未解決事件のポッドキャストを配信するスージーは、「ジェシーを発見すれば、私のポッドキャストがバズり、脚光を浴びることができる!」と、ジェシーの失踪事件の真相を探るために動き出すのだが、事態は予想もしていない方向へと転がっていく。
自己承認欲求の暴走がもたらす狂気
まずこの映画のスゴイところは、承認欲求の暴走とそれによって狂気的な行動に走る主人公・スージーが最初から最後まで「ポップで何だか可愛らしい」ところにある。
SNSに亡くなった恋人や子供の亡骸の写真をアップして、「俺達の絆は永遠」とか「私達のところに生まれてきてありがとう」とかツイートしちゃう人がいますよね。
あぁいう承認欲求の肥大化とその成れの果てみたいなものを、狂気的でなかなかエグいのに、一貫してポップでちょっと可愛らしさすら漂わせて描いている、そんなギャップを感じさせるのがこの映画の魅力。
たとえば、映画の中盤くらいに、登場人物の一人が不慮の事故で亡くなってしまう場面があるのですが、そういった場面でもBGMが妙にポップで、主人公のスージーの狂気的な立ち振舞も、全然エグい感じに見えない演出になっている。
全然ジャンルも内容も違いますけど、『キック・アス』のヒット・ガールが超可愛らしい見た目には反して、襲いかかってくる敵たちを、ひとり残らず残虐にぶっ殺していく、誰しもが痺れたであろう、あのシーンをちょっと思い出した。
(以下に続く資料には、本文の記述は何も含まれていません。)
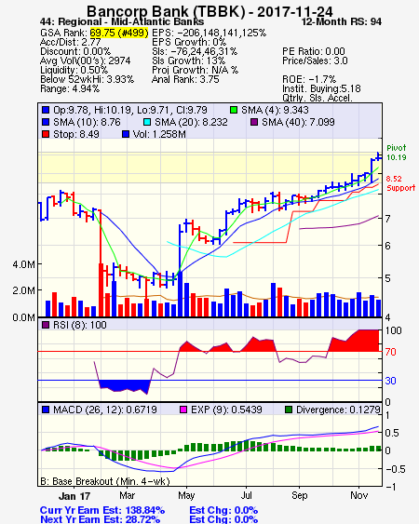Viewport: 419px width, 524px height.
Task: Click the Jan 17 date axis label
Action: [74, 496]
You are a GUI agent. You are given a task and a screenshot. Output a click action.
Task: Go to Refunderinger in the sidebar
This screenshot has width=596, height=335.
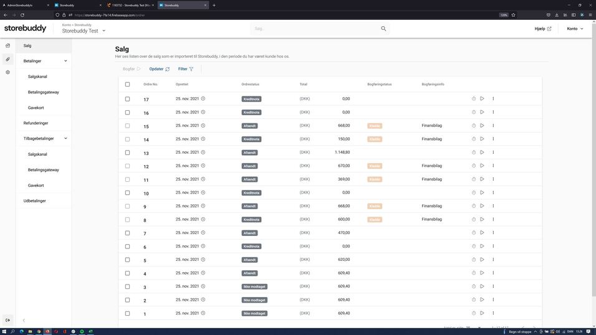[36, 123]
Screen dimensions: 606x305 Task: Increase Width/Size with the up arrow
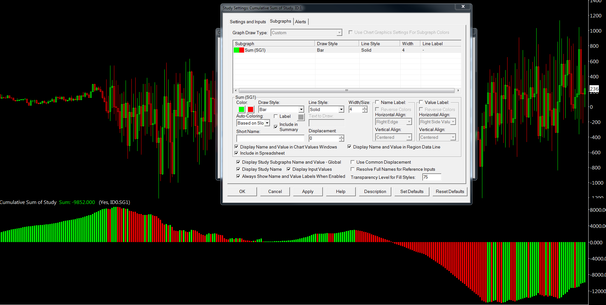(x=365, y=108)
描かれていることは残虐だけど、BGMがすごいポップで楽しげで、そのギャップが『キック・アス』のヒット・ガール、そして『#スージー・サーチ』の主人公のスージーの、混じりっけのない「狂気性」を引き立たせていると思った。
『#スージー・サーチ』を見ている時に、「なんか、こういう承認欲求の暴走とその成れの果て、みたいなタイプの映画をちょっと前に見たな」と感じて思い出したのが、2023年10月に公開された『シック・オブ・マイセルフ』。
『シック・オブ・マイセルフ』も、自己承認欲求の暴走が巻き起こす狂気を描いた映画であり、主人公の女性・シグネは、最初から最後まで不快感と嫌悪感を感じさせるキャラクターでしたが、『#スージー・サーチ』の主人公スージーは、それとは正反対で、最後まで何だか憎めないのが彼女の不思議なところ。
『#スージー・サーチ』の前身作品が気になる
監督のソフィー・カーグマンが主人公スージーを演じた、『#スージー・サーチ』の前身となる『Susie Searches』という短編作品があるらしく、そちらのバージョンもぜひ見てみたい。
ただ、主人公のスージーはカーシー・クレモンズが演じたからこそ、あの妙なポップさと可愛らしさ、そしてその裏にある狂気性とのギャップみたいなものが出たのかもしれない。